The problem of processing gold-bearing copper materials in Kazakhstan is becoming relevant due to their large, accumulated volumes. This is due to the lack of a rational processing technology, due to the significant content of arsenic in them. This paper presents the results of a new process for extracting gold from refractory gold-copper-arsenic-bearing products by chlorinating sintering.

The results of thermodynamic calculations showed the possibility of extracting gold in the form of its chloride from complex refractory gold-copper-arsenic-bearing products under the conditions of chlorinating sintering using chlorine gas and calcium chloride as chlorinating reagents. However, as shown by the experimental results, it is not possible to achieve a high extraction of gold during chlorinating sintering in the temperature range of 800–1000 K, where the recovery of gold is 35–60%. The high extraction of gold during sintering is restrained by the presence of arsenic and other impurities which stop the mechanism of gold reduction by chlorine-containing reagents. This requires preliminary operations to remove arsenic. According to this, the new experimental results on the behavior of arsenic and other associated metals (Re and others) under the conditions of oxidative and reductive sintering were obtained in the work.

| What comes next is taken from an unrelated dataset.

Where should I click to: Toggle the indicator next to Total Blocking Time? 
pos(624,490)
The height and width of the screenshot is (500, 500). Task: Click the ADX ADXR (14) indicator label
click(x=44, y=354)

We found that during oxidative sintering, the extraction of arsenic strongly depends on the process temperature: at 873 K, the extraction of arsenic into dust was 50%, rhenium—88–90%. The effect of excess air on the extraction of arsenic and rhenium into dust has been established. It is shown that the higher the excess air coefficient, the more complete the extraction of arsenic and rhenium into dust. The obtained data indicate that it is not possible to achieve a high removal of arsenic from the initial product during oxidative sintering.

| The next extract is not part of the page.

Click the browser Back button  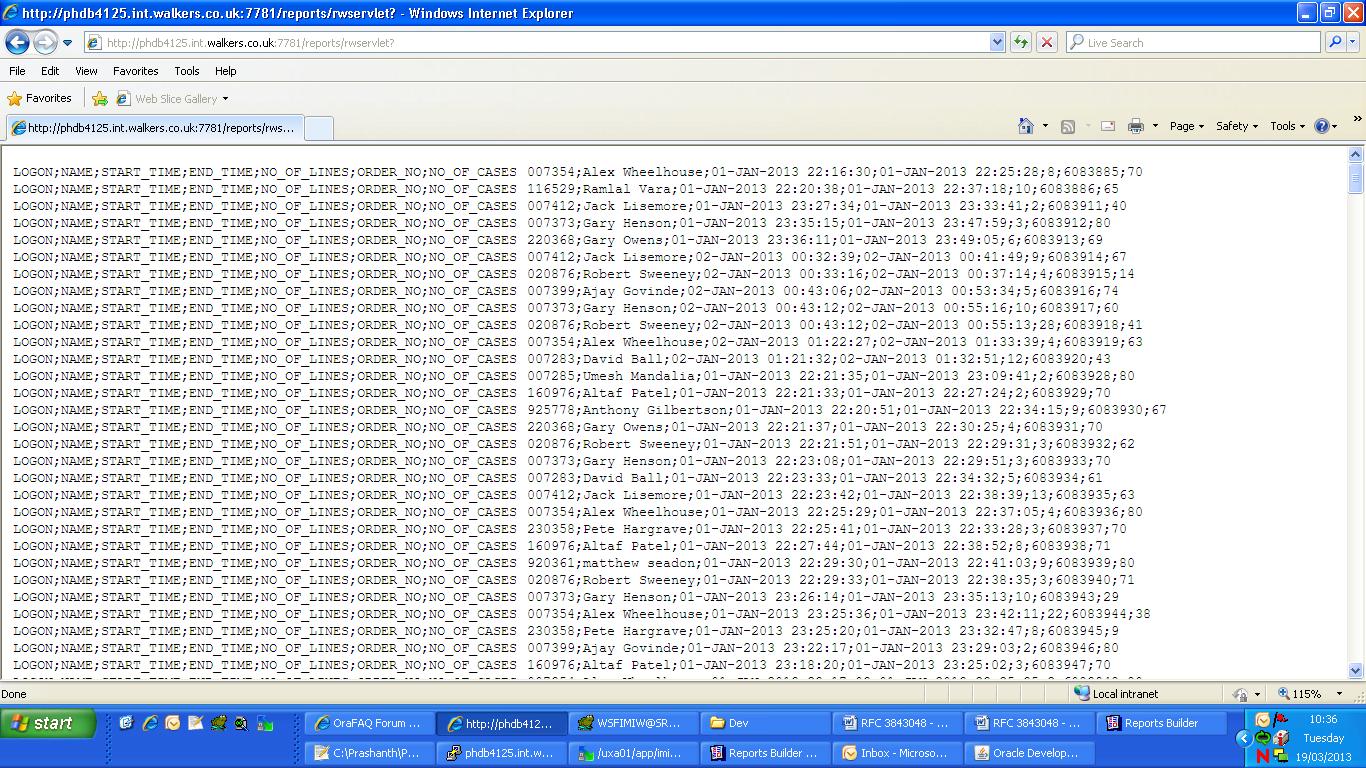coord(17,42)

The best results in arsenic removal are achieved under conditions of reductive sintering of the source material with natural gas: at 823 K, the extraction of arsenic into dust is 88%, and at 1373 K, arsenic is almost completely removed into dust from the initial product.

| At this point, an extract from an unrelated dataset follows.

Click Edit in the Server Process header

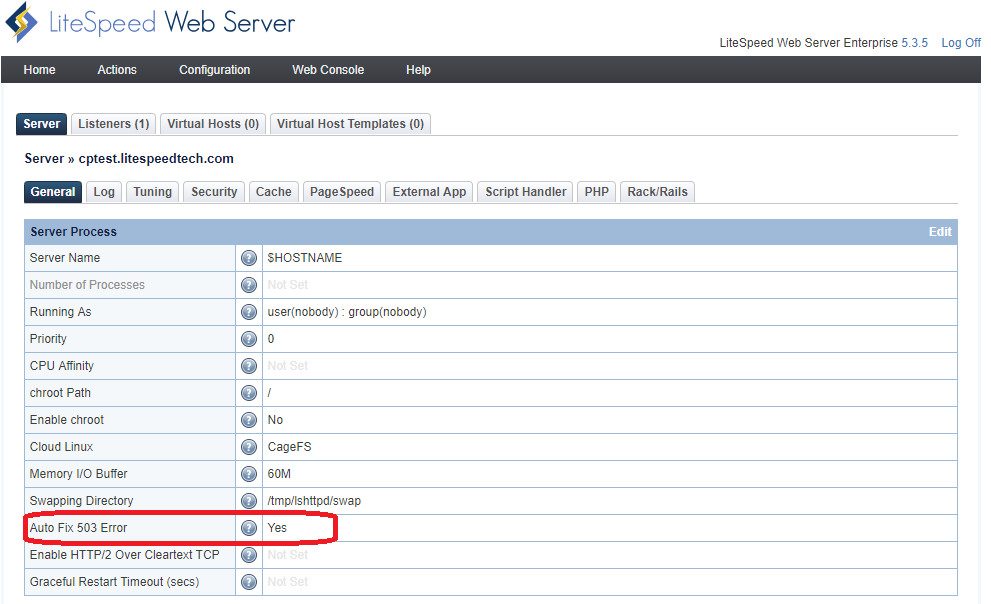[x=939, y=231]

The obtained new experimental results have fundamental importance for the choice and organization of technology for the comprehensive processing of complex refractory gold-copper-arsenic-bearing products. For processing these products, we consider starting with reductive sintering with natural gas in order to completely remove arsenic from them, and then chlorinating sintering of the resulting cinder with chlorine or calcium chloride with a maximum extraction of gold. The residual condensed product after sintering is quite suitable and without much effort can be processed by existing methods of the extraction of copper.